[Opening SUPPLIED TEXT section]
# Analysis of Reviews Containing Identified Stress Mentions

**Purpose**: This notebook delves into the reviews that have been flagged for containing one or more of the stress mentions identified in the `medical-entity-analysis.ipynb` notebook. The aim is to understand the context and prevalence of these mentions within the broader dataset.

**Description**: 
- **Filtering Process**: The initial step involves filtering the reviews to retain only those that match the identified stress mentions.
- **Observational Analysis**: A basic observational analysis is conducted on the filtered dataset to understand patterns, frequencies, and other key metrics.
- **Stress Score Extraction**: Adhering to the methodology described in the literature, a stress score will be computed for each company based on the propotion of tis posts related to stress. This score provides a quantitative measure of the stress level associated with each company.
[Closing SUPPLIED TEXT section]
[Opening PROVIDED INFORMATION section]
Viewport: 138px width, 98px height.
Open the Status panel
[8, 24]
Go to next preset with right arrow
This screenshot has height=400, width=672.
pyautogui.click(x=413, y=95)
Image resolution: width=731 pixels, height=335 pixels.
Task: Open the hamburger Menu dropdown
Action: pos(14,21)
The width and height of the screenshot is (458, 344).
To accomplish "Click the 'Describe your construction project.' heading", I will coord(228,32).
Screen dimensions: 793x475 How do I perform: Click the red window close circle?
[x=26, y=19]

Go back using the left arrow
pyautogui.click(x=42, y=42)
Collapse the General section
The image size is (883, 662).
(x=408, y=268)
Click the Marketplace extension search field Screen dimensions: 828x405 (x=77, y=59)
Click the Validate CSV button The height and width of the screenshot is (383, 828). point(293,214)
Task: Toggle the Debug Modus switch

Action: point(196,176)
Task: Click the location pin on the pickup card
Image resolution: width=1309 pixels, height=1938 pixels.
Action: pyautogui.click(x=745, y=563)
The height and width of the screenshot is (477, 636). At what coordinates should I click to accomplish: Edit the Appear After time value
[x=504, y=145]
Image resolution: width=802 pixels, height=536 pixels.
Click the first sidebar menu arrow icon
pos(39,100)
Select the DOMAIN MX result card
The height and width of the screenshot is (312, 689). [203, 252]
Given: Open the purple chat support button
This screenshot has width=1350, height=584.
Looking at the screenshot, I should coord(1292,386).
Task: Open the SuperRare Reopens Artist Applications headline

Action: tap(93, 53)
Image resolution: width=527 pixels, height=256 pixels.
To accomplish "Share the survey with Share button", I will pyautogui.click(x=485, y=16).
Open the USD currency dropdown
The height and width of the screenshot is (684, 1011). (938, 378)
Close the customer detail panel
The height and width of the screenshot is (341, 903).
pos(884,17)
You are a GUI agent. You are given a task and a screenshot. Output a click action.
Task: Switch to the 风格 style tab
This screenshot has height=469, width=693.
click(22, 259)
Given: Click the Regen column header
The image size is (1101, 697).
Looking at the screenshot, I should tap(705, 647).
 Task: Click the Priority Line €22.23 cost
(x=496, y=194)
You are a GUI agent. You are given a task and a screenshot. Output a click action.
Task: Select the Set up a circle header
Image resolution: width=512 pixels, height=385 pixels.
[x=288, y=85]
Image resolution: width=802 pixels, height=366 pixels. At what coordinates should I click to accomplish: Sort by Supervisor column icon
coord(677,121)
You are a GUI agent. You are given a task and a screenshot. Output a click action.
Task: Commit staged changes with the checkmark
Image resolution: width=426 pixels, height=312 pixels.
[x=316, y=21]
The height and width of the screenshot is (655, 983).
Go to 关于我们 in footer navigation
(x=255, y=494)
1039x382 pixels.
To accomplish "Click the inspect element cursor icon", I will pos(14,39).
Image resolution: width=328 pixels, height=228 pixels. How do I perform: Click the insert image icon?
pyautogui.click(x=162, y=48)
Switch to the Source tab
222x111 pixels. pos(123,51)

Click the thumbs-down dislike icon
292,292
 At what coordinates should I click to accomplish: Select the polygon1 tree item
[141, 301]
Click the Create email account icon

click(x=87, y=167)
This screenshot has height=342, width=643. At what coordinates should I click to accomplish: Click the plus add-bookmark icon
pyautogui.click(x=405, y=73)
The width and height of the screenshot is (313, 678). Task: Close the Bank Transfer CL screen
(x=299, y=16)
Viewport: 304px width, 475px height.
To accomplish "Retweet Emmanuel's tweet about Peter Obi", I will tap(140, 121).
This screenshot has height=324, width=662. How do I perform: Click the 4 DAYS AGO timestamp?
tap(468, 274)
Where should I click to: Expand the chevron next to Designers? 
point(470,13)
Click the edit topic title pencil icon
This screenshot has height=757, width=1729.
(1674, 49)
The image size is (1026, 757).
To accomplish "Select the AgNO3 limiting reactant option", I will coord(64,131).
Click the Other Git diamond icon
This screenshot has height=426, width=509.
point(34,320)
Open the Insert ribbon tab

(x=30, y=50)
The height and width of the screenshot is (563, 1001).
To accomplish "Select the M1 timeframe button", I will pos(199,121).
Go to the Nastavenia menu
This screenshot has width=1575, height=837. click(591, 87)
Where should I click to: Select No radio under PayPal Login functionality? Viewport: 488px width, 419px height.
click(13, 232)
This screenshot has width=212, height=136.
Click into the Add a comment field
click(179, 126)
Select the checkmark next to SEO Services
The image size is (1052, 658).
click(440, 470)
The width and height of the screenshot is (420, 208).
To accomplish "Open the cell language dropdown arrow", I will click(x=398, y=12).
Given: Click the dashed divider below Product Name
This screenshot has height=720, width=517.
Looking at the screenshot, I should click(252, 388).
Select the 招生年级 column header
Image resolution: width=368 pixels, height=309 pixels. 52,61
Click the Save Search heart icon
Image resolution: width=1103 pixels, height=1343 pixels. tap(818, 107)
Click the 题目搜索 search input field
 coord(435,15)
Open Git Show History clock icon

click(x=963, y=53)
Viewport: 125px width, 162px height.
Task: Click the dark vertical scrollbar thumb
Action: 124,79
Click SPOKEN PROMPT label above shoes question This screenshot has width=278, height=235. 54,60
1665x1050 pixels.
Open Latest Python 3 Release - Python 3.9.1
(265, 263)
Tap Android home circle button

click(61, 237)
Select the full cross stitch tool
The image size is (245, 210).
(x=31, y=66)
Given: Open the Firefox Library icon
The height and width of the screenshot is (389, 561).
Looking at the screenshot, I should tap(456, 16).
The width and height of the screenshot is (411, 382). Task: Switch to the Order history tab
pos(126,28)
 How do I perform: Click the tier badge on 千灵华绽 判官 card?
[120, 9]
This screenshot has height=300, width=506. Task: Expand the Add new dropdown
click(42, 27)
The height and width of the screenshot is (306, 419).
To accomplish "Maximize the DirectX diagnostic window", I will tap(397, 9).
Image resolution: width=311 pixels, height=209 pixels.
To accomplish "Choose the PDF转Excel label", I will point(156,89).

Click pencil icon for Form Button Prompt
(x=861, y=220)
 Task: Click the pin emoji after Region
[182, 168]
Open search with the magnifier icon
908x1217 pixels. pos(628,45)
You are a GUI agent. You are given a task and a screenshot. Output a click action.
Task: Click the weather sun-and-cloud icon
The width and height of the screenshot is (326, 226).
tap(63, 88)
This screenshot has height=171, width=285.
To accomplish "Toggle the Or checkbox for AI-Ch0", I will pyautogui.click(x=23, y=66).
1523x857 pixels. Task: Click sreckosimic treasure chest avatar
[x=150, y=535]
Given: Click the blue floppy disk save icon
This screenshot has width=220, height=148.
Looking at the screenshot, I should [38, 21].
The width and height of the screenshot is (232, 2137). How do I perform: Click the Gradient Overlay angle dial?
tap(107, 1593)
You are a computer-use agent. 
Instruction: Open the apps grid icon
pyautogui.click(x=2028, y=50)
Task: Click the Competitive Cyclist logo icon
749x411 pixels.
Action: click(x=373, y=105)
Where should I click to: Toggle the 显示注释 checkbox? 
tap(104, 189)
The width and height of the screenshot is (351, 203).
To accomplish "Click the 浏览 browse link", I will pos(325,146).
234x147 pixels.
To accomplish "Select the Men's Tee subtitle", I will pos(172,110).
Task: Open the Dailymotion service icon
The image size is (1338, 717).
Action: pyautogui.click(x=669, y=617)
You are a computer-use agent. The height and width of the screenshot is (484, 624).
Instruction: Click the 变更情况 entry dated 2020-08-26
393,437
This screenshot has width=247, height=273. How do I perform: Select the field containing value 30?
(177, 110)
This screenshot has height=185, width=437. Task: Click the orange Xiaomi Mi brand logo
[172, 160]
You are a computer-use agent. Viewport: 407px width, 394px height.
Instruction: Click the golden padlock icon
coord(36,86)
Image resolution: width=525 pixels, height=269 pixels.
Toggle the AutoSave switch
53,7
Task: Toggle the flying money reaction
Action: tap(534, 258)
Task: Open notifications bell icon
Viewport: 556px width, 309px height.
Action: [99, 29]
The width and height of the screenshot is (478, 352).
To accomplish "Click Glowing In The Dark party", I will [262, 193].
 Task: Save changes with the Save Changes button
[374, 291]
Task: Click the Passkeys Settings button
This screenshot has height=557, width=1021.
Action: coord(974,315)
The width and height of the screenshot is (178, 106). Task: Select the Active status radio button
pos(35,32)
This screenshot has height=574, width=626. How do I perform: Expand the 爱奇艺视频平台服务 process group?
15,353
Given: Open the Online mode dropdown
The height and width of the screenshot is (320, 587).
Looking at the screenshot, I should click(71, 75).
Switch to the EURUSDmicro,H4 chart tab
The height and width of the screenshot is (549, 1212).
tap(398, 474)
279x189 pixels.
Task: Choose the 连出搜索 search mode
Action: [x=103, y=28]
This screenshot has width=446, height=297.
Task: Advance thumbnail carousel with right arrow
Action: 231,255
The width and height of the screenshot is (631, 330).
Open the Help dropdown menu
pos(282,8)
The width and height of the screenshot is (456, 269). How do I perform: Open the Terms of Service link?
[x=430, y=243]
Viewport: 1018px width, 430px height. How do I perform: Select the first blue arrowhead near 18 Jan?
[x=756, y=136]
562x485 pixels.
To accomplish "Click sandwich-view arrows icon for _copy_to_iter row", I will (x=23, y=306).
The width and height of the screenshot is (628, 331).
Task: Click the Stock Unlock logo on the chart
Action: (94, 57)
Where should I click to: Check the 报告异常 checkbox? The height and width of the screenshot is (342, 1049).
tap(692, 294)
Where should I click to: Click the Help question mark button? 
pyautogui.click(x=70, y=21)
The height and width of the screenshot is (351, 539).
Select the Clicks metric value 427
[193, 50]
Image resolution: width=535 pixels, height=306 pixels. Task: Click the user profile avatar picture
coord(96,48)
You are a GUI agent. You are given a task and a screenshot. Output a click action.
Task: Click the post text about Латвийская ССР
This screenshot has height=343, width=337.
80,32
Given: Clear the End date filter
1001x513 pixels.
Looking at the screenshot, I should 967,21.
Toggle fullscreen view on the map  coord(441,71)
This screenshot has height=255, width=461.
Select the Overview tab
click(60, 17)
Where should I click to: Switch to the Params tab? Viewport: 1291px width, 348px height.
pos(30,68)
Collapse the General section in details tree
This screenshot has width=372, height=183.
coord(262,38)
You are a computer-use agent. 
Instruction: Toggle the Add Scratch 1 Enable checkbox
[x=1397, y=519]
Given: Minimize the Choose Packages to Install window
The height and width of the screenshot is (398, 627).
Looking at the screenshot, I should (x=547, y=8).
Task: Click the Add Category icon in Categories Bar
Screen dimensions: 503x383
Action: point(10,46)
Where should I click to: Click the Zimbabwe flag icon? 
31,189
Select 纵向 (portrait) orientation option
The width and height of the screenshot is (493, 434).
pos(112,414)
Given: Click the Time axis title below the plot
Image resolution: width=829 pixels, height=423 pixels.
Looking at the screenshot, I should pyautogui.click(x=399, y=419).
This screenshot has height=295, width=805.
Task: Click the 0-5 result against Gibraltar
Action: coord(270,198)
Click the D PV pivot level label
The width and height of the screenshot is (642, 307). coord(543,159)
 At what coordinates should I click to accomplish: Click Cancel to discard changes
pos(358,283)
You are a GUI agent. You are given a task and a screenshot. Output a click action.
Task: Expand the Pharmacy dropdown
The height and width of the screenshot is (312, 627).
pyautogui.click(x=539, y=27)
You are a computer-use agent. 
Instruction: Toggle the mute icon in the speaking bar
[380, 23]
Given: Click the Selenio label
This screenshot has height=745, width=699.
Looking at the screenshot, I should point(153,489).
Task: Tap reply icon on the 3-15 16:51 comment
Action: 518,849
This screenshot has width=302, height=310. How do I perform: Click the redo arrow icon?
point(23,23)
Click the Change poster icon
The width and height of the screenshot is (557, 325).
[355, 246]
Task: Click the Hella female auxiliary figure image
[Closing PROVIDED INFORMATION section]
ACTIVITY 1 ::
Name each step listed under "Description" in the notebook write-up on stress mentions in reviews.
ACTIVITY 2 ::
Continue the notebook write-up on stress mentions in reviews, starting after its last sentence.
The material isn't needed for the tasks.

ANSWER AREA 1 ::
- Filtering Process
- Observational Analysis
- Stress Score Extraction

ANSWER AREA 2 ::
- **Comparative Analysis**: The notebook also compares key statistics between the entire dataset and the filtered subset. This comparison provides insights into how the presence of stress mentions affects the overall tone and content of reviews.

In [1]:
import os
import numpy as np
import pandas as pd

import plotly.graph_objects as go

In [2]:
# Set the Pandas display option to show the entire content of each cell without truncation
pd.set_option('display.max_colwidth', None)

In [3]:
GREEN = "\033[92m"  # ANSI escape code for green text color
ENDC = "\033[0m"    # ANSI escape code to reset text color to default

## 1. Data Loading

In [4]:
# Specify the path to the folder containing the data (relative)
path = os.path.join("..", "..", "..", "Data")

# File containing the stress entities
txt_fpath = os.path.join(path, "stress_entities.txt")

# File containing glassdoor's reviews
reviews_fpath = os.path.join(path, "reviews.csv")

# File containing glassdoor companies
companies_fpath = os.path.join(path, "companies.json")

In [5]:
# Load the TXT file into a Python List object
stress_entities = []

with open(txt_fpath, "r") as file:
    text = file.read()

    text = text.replace("'", "")
    text = text.replace("[", "").replace("]", "")
    
    stress_entities = text.split(",")

In [6]:
# Load the reviews CSV file into a Pandas DataFrame object
reviews = pd.read_csv(reviews_fpath)
reviews.dropna(subset="summary", inplace=True)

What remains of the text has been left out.